## BEGIN THE DATA
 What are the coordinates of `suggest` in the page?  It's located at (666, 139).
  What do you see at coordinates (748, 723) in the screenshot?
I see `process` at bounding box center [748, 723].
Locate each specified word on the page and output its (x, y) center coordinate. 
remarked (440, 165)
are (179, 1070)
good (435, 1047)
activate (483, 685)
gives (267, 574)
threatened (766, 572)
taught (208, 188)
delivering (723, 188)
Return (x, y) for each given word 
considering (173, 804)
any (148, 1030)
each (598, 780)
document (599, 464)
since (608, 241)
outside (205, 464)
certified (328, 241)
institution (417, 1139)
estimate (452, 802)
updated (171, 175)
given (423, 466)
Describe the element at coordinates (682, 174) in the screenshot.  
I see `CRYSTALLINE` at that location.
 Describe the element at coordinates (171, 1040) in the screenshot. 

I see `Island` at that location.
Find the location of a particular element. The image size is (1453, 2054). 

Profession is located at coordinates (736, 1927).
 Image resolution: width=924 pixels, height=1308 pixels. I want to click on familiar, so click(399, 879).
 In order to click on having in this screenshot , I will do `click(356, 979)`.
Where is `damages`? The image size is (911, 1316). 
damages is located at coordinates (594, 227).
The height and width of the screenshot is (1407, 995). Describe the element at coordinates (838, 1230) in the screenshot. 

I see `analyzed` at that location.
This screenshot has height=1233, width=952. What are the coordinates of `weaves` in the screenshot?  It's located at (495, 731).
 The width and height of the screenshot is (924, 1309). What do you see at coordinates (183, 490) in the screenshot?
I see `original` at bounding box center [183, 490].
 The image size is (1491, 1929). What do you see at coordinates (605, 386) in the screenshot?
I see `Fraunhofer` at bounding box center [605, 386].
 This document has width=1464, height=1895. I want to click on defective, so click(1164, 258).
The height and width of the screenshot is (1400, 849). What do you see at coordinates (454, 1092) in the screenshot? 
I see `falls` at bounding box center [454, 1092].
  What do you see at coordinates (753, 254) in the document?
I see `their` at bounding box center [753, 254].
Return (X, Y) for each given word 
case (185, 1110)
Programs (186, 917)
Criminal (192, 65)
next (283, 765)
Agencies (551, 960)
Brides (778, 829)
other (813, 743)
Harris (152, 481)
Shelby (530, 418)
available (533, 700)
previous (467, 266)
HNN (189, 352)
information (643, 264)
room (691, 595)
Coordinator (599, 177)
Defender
## END THE DATA
THE EXERCISE: Which lines in the data above contain the word "element"? Collect all of them and copy each one out.

SOLVED PROBLEM:
Describe the element at coordinates (682, 174) in the screenshot.  
 Describe the element at coordinates (171, 1040) in the screenshot. 
Find the location of a particular element. The image size is (1453, 2054). 
The height and width of the screenshot is (1407, 995). Describe the element at coordinates (838, 1230) in the screenshot. 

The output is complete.